Le CNCP a organisé une conférence débat le vendredi 25 octobre à la Bourse du Travail de Paris sur le thème « Le Peuple Martiniquais veut faire entendre sa voix ». Voici le texte de l’intervention de Robert Saé, son représentant aux affaires extérieures.

Paris, le Vendredi 25 octobre 2024

Pour la deuxième fois dans l’histoire récente, la Martinique se trouve propulsée dans l’actualité à l’échelle internationale. La première fois c’était quand, le 6 décembre 1987, des milliers de nos compatriotes avaient envahi la piste de l’aéroport pour empêcher l’atterrissage de l’avion à bord duquel se trouvait le néo-fasciste Jean-Marie LEPEN. Aujourd’hui, c’est parce que notre pays s’est trouvé entièrement paralysé dans le cadre d’une mobilisation contre la vie chère.

Dans de nombreux pays étrangers on a évoqué à ce propos la nature des relations entre la France et les territoires éloignés qu’elle contrôle dans le monde.
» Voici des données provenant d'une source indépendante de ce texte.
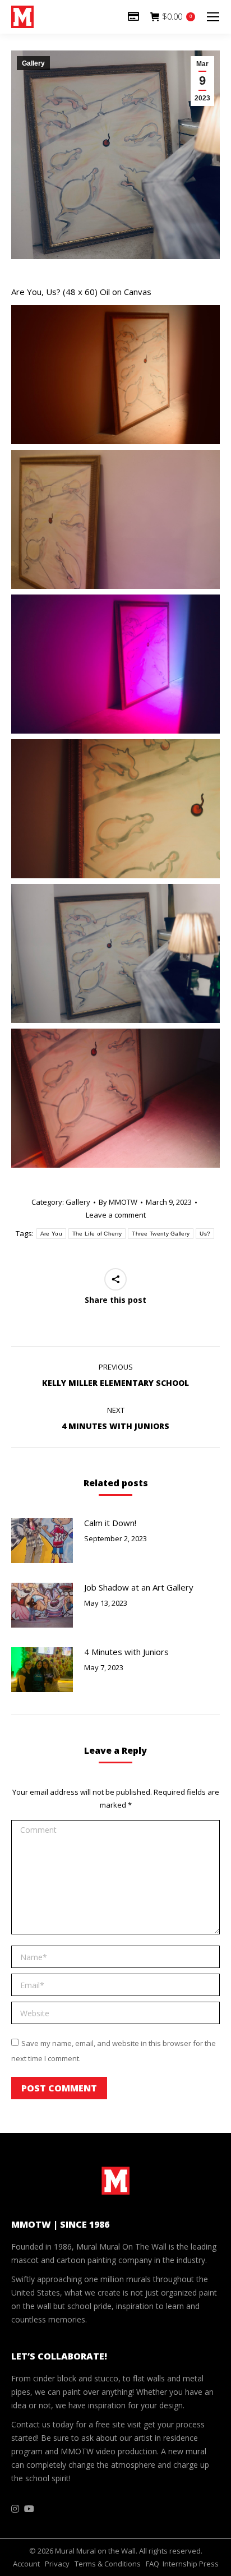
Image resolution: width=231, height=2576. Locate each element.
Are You (51, 1234)
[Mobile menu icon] (213, 17)
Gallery (33, 63)
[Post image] (42, 1540)
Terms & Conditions (108, 2564)
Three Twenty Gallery (161, 1234)
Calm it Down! (110, 1522)
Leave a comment (116, 1215)
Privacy (57, 2564)
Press (209, 2564)
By (118, 1202)
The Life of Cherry (97, 1234)
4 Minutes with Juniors (126, 1651)
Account (26, 2564)
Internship (180, 2564)
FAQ (152, 2564)
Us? (205, 1234)
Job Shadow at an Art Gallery (138, 1587)
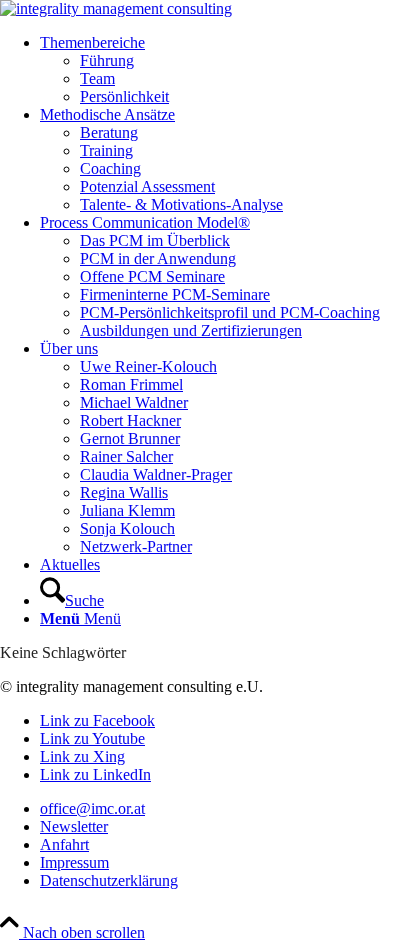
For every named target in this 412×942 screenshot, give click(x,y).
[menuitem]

Mais, en France, la grande majorité des médias n’a parlé que de la grogne d’une population qui exige légitimement une égalité de traitement avec les autres français et dont les protestations sont dévoyées par quelques délinquants. Il y a même un ministre, je crois que c’est Lecornu, ancien chargé de l’outremer, qui a qualifié la situation de «ponctuelle». Il y a là une volonté manifeste de de désinformer car, comme nous mêmes, le gouvernement français, sait qu’il s’agit d’une crise éminemment structurelle et que nous sommes à un moment de basculement décisif dans l’histoire de la Martinique.

La crise économique et sociétale que nous vivons aujourd’hui n’est absolument pas due au hasard. Elle est le fruit d’une politique mortifère, menée en toute connaissance de cause, par le pouvoir français dans notre pays qui est toujours colonisé.

Aujourd’hui, le statut de grande puissance de la France est sérieusement menacé. Chassé de son pré-carré africain, bousculée, comme toutes les autres puissances occidentales, par la concurrence des puissances rivales, elle entend renforcer son emprise sur les territoires qu’elle domine de par le monde dans l’espoir de rebondir.

Le Peuple Martiniquais ne saurait accepter d’être sacrifié sur l’autel de ces ambitions là.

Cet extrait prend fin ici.